As tensions escalate following the United States-Israel military strikes on Iran, raising concerns about oil supplies and shipping through the Strait of Hormuz, evacuation and rescue efforts for Indians stranded across West Asia have begun. Indian airlines, including IndiGo, Air India and Air India Express, are operating over 12 special flights to cities in Saudi Arabia and the United Arab Emirates (UAE) to bring back passengers whose travel plans have been disrupted by the conflict.
But for India, the consequences of a prolonged conflict in West Asia may go beyond immediate evacuations or energy markets. The region hosts millions of Indian workers, and instability could affect the livelihoods of migrant labourers and remittances they send home each year.
Emigration clearances, mandatory for Indians travelling to the Gulf and other designated countries for work, offer a reliable snapshot of the scale of India’s migrant labour presence in West Asia. While they track new clearances rather than the total number of workers already abroad, they serve as a useful proxy for labour flows into the region.
Between 2021 and 2025, more than 17 lakh Indians received such clearances for Gulf-bound work. Saudi Arabia alone accounted for 41% of clearances, making it the largest destination among the Gulf countries for Indian migrant workers during the period. The UAE came in second with 24% of the clearances, standing out as the largest destination for blue-collar work, in areas such as construction, healthcare, hospitality, and tourism. Kuwait was third with 12% of the clearances.

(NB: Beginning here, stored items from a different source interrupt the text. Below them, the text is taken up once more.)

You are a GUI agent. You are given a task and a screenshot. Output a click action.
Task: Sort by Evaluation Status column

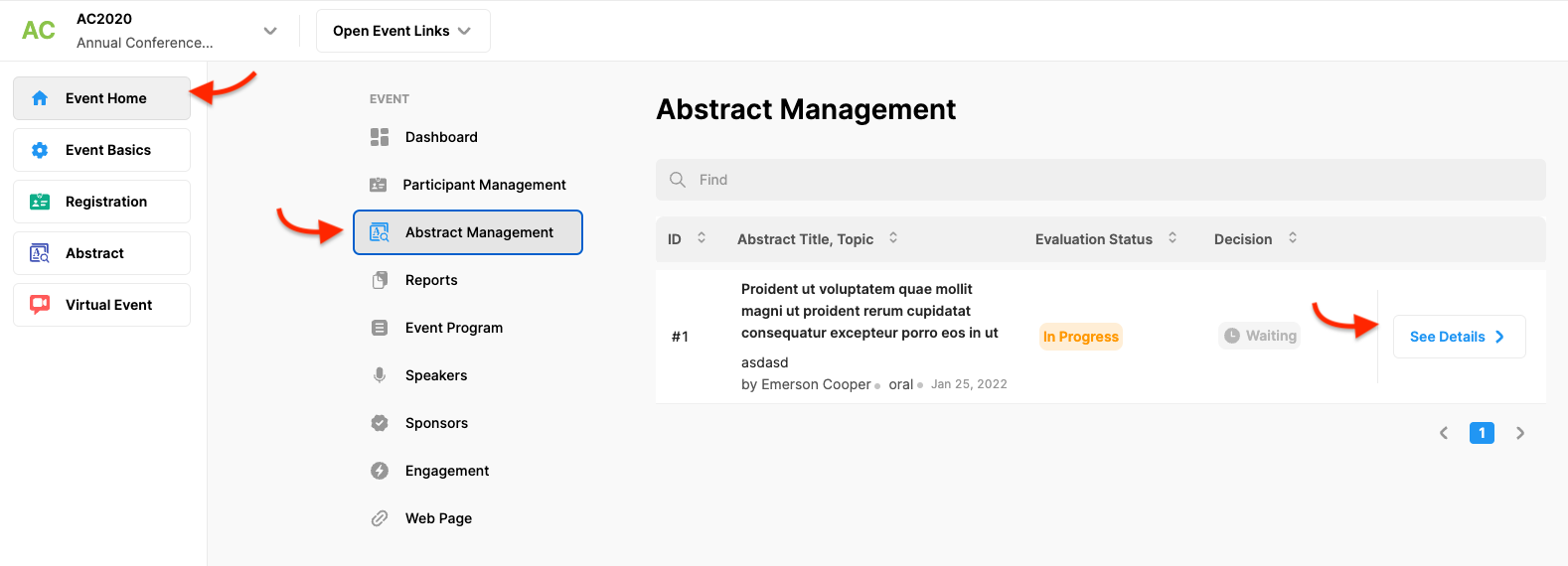point(1173,238)
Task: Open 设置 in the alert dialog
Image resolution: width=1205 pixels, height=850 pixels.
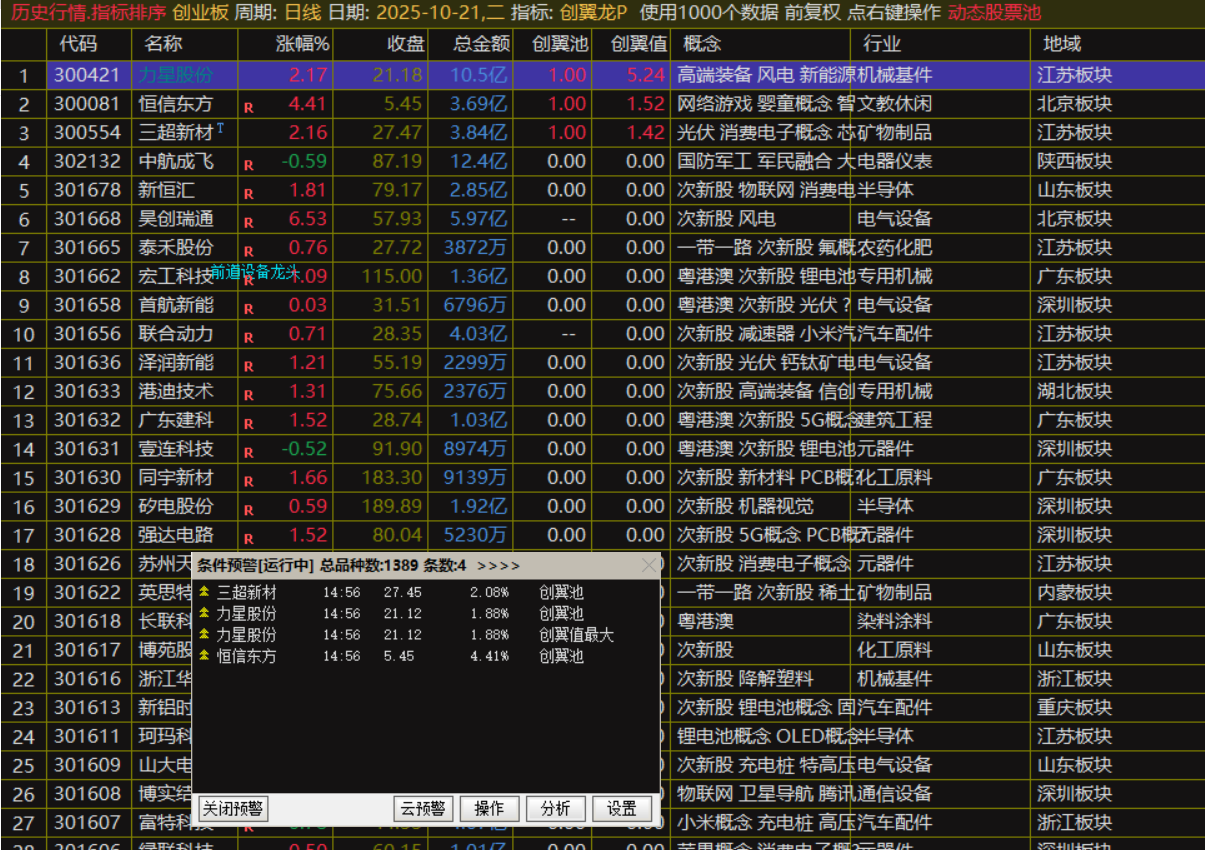Action: [621, 809]
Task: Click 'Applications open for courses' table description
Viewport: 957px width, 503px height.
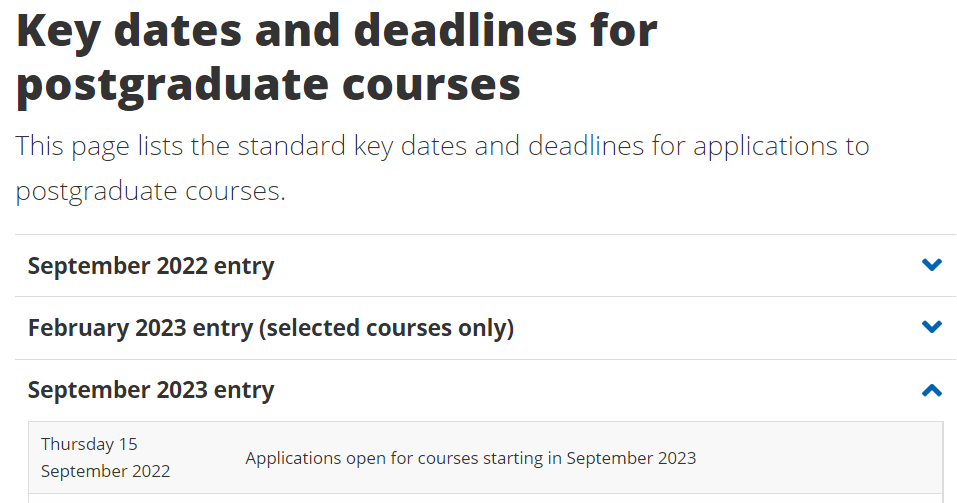Action: pyautogui.click(x=363, y=458)
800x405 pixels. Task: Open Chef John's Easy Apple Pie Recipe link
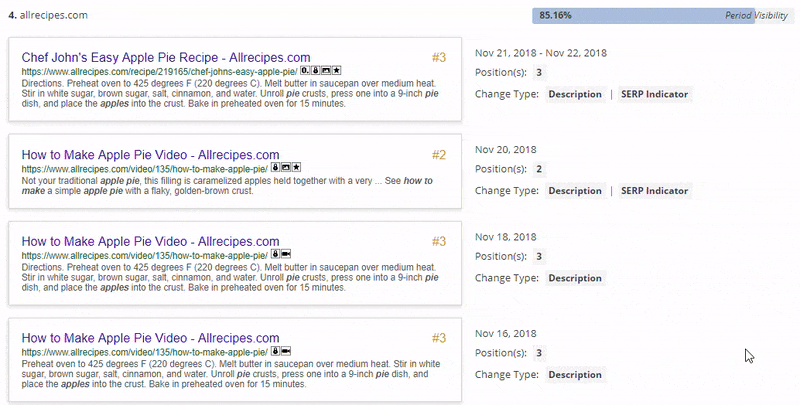click(x=166, y=58)
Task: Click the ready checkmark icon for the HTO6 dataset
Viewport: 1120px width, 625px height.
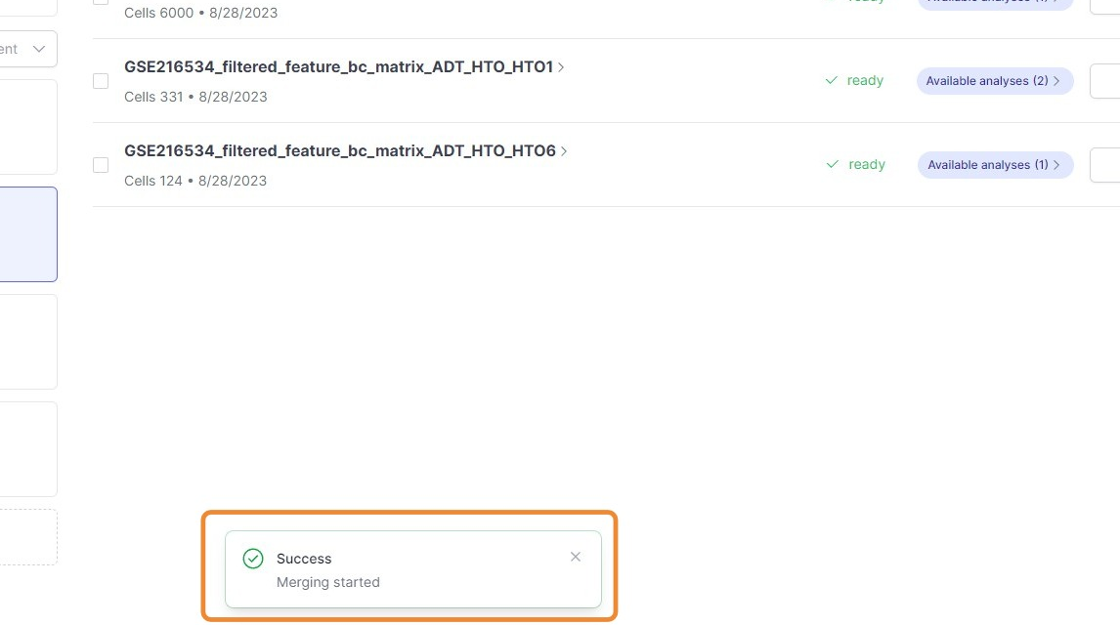Action: pyautogui.click(x=832, y=164)
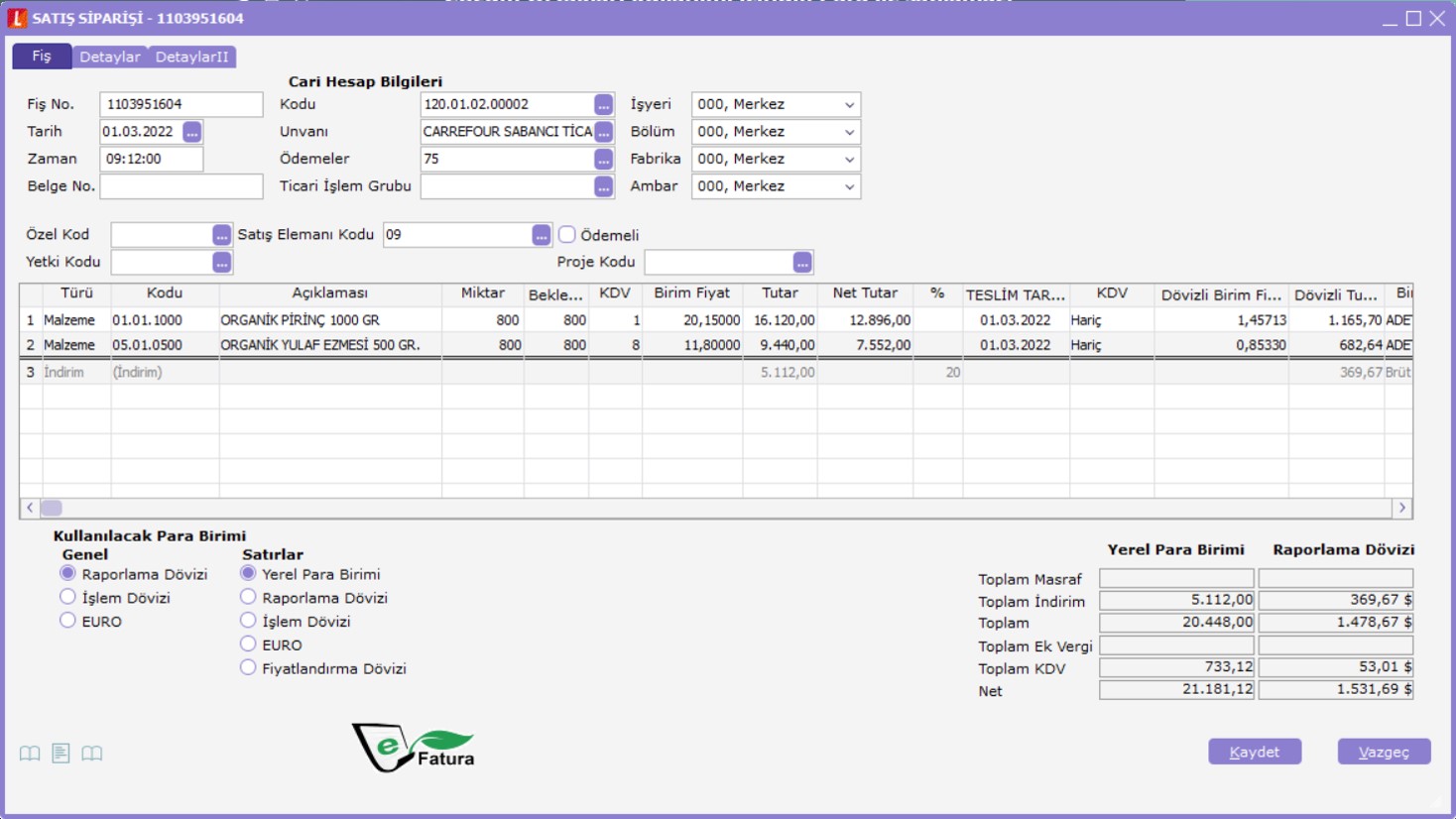Click the Ticari İşlem Grubu lookup button
This screenshot has height=819, width=1456.
click(603, 186)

Remittances from Indians working abroad are one of the country’s crucial sources of foreign exchange. Data from the Reserve Bank of India shows that the UAE maintained its position as the second largest source of India’s inward remittances after the United States, with its share increasing from 18% in 2020-21 to 19.2% in 2023-24. Saudi Arabia contributed 6.7%, Kuwait 3.9%, Qatar 4.1%, and Oman 2.5%.
States such as Maharashtra, Kerala and Tamil Nadu account for a large share of remittance inflows from all countries into India. In 2023-24, Maharashtra received 20.5% of total remittances, followed by Kerala at 19.7% and Tamil Nadu at 10.4%. Telangana (8.1%) and Karnataka (7.7%) also feature among the major recipients.